From mboxrd@z Thu Jan  1 00:00:00 1970
From: Pablo Neira Ayuso <pablo@netfilter.org>
Subject: Re: [nftables PATCH] netlink: use build_id to lower message size
Date: Thu, 3 Oct 2013 18:25:48 +0200
Message-ID: <20131003162548.GA6896@localhost>
References: <1380755553.6862.32.camel@tiger2>
 <1380755793-18011-1-git-send-email-eric@regit.org>
Mime-Version: 1.0
Content-Type: text/plain; charset=us-ascii
Cc: netfilter-devel@vger.kernel.org
To: Eric Leblond <eric@regit.org>
Return-path: <netfilter-devel-owner@vger.kernel.org>
Received: from mail.us.es ([193.147.175.20]:49190 "EHLO mail.us.es"
	rhost-flags-OK-OK-OK-OK) by vger.kernel.org with ESMTP
	id S1753775Ab3JCQZ7 (ORCPT <rfc822;netfilter-devel@vger.kernel.org>);
	Thu, 3 Oct 2013 12:25:59 -0400
Content-Disposition: inline
In-Reply-To: <1380755793-18011-1-git-send-email-eric@regit.org>
Sender: netfilter-devel-owner@vger.kernel.org
List-ID: <netfilter-devel.vger.kernel.org>

On Thu, Oct 03, 2013 at 01:16:33AM +0200, Eric Leblond wrote:
> THis patch makes use of the new nft_rule_nlmsg_build_id function
> from libnftables for the delete operation. This lower the size
> of the netlink message sent to kernel when flushing the rules.
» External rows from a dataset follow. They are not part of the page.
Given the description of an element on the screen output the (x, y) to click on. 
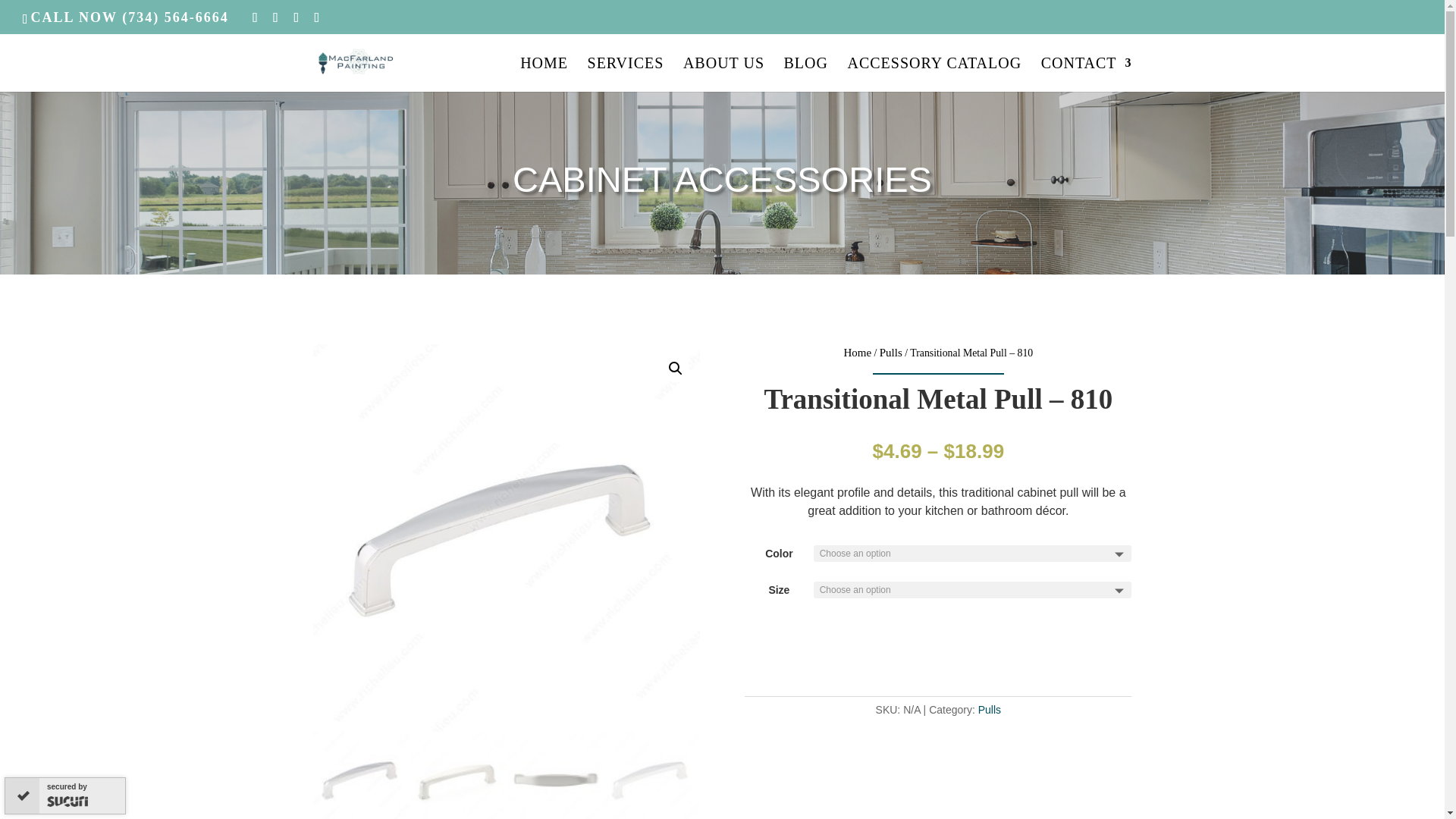
HOME (543, 74)
BLOG (806, 74)
ABOUT US (723, 74)
ACCESSORY CATALOG (934, 74)
SERVICES (625, 74)
CONTACT (1086, 74)
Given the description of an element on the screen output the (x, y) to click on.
I think we can simplify the flush operation with a small change in
nf_tables_delrule. The idea is to delete all rule if no chain is
specified.

The current approach is pretty time consuming, as we have to fetch the
ruleset from the kernel, iterate over it and build the message to
delete them.

Would you send me patches to follow this approach?